Les déclarations relatives aux « armes de destruction massive » et à « Oussama ben Laden » font partie du discours ambiant et des conversations privées entre citoyens. Répétées ad nauseam, elles s’imprègnent dans la conscience des simples gens et façonnent leur perception des événements courants. Grâce à la tromperie et à la manipulation, on conditionne des populations entières à accepter – sous couvert de la démocratie – l’établissement dans les faits d’un État policier. Inutile de dire que la propagande de guerre affaiblit le mouvement pacifiste.

En même temps, la désinformation concernant de présumés « attentats terroristes » ou de prétendues « armes de destruction massive » crée une ambiance de crainte qui suscite le patriotisme et mobilise un appui inébranlabe envers l’État et ses principaux acteurs politiques et militaires.

Ces mots qui reviennent inlassablement dans presque tous les bulletins de nouvelles diffusés à la grandeur du pays ont un effet paralysant sur les esprits. Cela devient comme un dogme qui empêche les gens de réfléchir aux causes et aux conséquences de la guerre de conquête menée par les États-Unis et qui, du même coup, sert de justification simple, incontestée et faisant autorité à la position dite de « légitime défense ».

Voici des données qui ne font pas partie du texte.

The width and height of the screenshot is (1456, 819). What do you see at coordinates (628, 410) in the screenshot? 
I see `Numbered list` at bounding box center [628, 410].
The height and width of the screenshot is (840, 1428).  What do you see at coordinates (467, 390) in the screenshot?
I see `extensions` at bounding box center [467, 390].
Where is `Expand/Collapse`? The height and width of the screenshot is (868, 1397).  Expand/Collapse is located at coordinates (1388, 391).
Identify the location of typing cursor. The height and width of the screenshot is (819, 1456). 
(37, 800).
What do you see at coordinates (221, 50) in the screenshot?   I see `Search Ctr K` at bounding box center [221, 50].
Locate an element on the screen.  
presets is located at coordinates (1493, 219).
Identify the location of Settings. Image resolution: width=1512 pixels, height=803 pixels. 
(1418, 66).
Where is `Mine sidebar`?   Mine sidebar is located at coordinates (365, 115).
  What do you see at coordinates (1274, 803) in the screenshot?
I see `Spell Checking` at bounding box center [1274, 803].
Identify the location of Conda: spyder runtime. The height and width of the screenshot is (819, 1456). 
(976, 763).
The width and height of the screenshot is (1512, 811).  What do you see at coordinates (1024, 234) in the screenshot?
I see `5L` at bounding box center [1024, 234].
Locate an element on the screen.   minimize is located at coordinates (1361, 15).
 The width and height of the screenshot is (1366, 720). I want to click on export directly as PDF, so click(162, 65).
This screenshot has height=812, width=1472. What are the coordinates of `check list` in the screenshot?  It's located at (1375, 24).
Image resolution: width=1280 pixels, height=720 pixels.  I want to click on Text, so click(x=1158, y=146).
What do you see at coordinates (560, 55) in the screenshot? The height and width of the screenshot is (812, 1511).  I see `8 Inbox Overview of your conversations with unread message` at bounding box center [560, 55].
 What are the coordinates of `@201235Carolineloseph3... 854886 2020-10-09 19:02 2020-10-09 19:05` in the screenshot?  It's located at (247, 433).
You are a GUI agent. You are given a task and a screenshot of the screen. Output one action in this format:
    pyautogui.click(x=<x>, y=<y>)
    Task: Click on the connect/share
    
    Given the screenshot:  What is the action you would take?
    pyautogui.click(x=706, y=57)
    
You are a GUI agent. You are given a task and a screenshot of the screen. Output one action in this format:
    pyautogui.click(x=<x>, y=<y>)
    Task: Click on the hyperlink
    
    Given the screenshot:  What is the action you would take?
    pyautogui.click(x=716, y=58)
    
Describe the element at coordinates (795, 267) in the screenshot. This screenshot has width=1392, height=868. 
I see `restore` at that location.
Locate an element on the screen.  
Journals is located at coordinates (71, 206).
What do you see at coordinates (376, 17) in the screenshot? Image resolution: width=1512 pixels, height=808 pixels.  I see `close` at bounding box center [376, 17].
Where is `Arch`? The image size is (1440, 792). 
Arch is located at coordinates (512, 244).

Ces derniers temps, on a pu remarquer aussi bien dans les discours du président Bush, du secrétaire d’État Colin Powell et du premier ministre Tony Blair que dans les nouvelles, un rapprochement avec les armes de destruction massive dans les déclarations relatives à ben Laden.

Les intentions cachées derrière ces « liens avec l’Irak » ne sont pas très subtiles. Il s’agit de discréditer l’Irak au moment où la guerre se prépare : ainsi, les « États qui abritent le terrorisme » soutiendraient Oussama ben Laden. De son côté, ben Laden collaborerait avec l’Irak dans l’utilisation d’armes de destruction massive.

Objectif : « neutraliser l’anti-américanisme à l’étranger »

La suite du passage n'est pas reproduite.